Önce de söylendiği gibi vücudun iki bağışıklık sistemi vardır. Bunlardan biri muhtemeldir ki vücudun ince bağırsağında ka­rargâh kurmuş olup bakteriler ve virüslerle uğraşır. Lenfositlerin bir kısım bak­terilere ve virüslere karşı aktif iseler de bunların esas düşmanları alerjenler (aler­ji uyandıran maddeler) yani çeşitli tiple mantarlar ve yabancı dokulardır. Diyelim ­ki insana bir karaciğer nakli ameliyatı ya­pılmıştır. Baskı altında tutulmazlarsa lenfositler yeni ciğerin vücuda ait olma­dığını anlayarak antikorlar üretmeye baş­lar ve yeni ciğer hemen vücuttan atılma­ya çalışılır. İşte bunun içindir ki organ nakli ameliyatı yapılmadan önce doktor, timüsü ve onu destekleyen organ­ları ilâçlarla ve radyasyonla çalışamaz hale getirir. Geçici bir süre için de olsa timüs bezi uyutulmazsa organ nakli yapılan hastanın ölmesi­ne veya ağır bir enfeksiyona yakalanma­sına sebep olunur.

Yaşantının sonlarında, her şeyde oldu­ğu gibi bağışıklık etkisi de yavaşlar. Yaş­lı kimselerin kansere veya diğer hastalılara karşı gençlerden daha çok duyarlı olmalarının nedeni bundadır.

Bağışıklık sistemi kadar kar­maşık bir şeyin her zaman mükemmel ça­lışması beklenemez. Bazen lenfositler şaşırır ve normal vücut dokularını, saldırılması gereken yabancı madde sanırlar. Bunlar eklem zarlarına saldırarak, şişmelere, romatizmalı eklem iltihaplarına sebep olabilirler.

Timüs Bezine Zarar Verecek Durumlar

Birçoklarında olduğu gibi timüs bezine de özellikle stres (gerilim) çok doku­nur. Gerilimin her çeşidi iç organlarda öldürücü yıkıntılara sebep olur. Bunlar devamlı gürültü, korku, yorgunluk veya hastalık olabilir. Timüs bu gibi gerilimlerin kurbanları içinde en başta gelenidir. Eğer gerilim hayli şiddetli ise birkaç gün içinde büzülür, normal büyüklüğünün üçte birine düşer.
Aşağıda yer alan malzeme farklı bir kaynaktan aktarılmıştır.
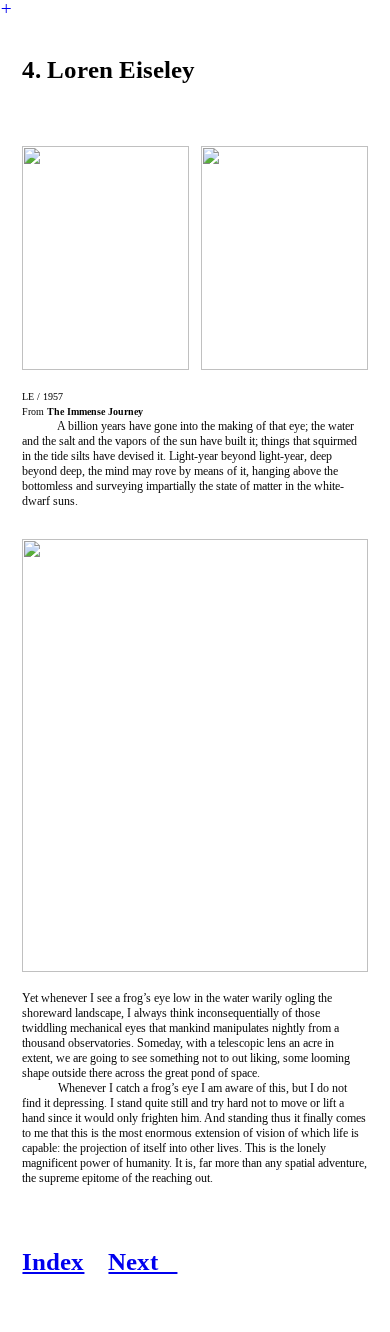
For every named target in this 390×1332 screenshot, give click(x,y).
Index (53, 1261)
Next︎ (142, 1261)
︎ (6, 9)
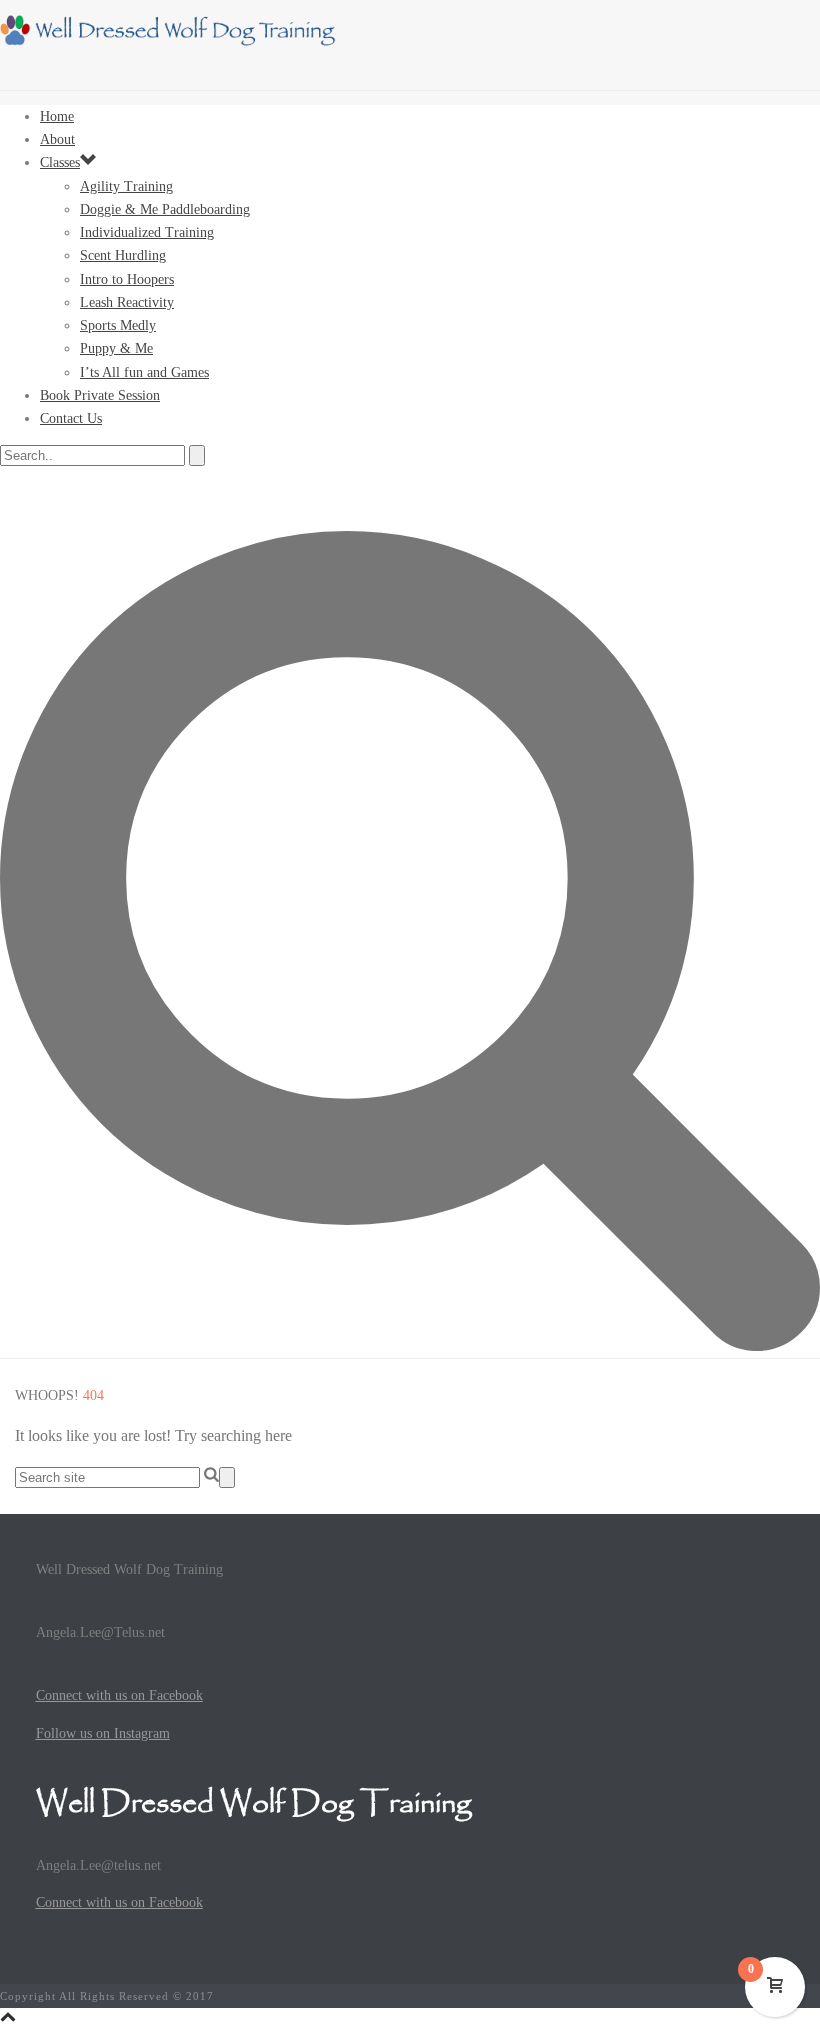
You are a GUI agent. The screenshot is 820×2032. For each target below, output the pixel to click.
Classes (60, 162)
Orta yaş üstünde vücut için eskisi kadar önemli değildir. Lenfosit üretimi kritik bir önem taşı­mamaktadır. Önceleri başka organlara dağıttığı lenfositler buralara yerleşmiş ve kök salmış olup ve tam üretim faali­yeti halindedirler. Bununla beraber eğer timüs bir tümör tarafından tahrip edilecek olursa vücut bir sürü musibetlerle kar­şılaşır. Mantarlar parmak tırnaklarını yemeye başlar. Ağızda acı veren mantar enfeksiyonları gelişir. Kaslar iltihaplanır ve zayıflar. Ve insanı canından bezdiren daha bir sürü dertler ve kötülükler ken­dini gösterir. Böylece de timüsün, yaşan­tının son devrelerindeki önemliliğimi gösteren hikâye uzar gider.

Timosin

Son zamanlarda keşfedilen bir timüs hormo­nu olan Timosin’in de rolü büyük önem taşır. Bunu kan dolaşımı­na bir kez boşaltmıştır. Bu tekmil bağı­şıklık sistemini harekete geçirerek, dalağın çalışmasını hızlandırmasını, lenfa­tik sistemin yetişir sayıda lenfosit üretmesini sağlar. Eğer insan kendi bağışıklık sistemini yere serecek dozda radyasyon alacak olursa, timüsün bu hormonu, ça­lışmalarını durdurmuş olan dalağı ve öteki organları uyararak onların yeniden üretime geçmelerini sağlar.

Hormonları hakkında garip bir şey de şudur; insan yaşlandıkça timüs de üretimi yavaşlatır ve 50 yaşına ulaştığı zaman çalışması tamamıyla durur.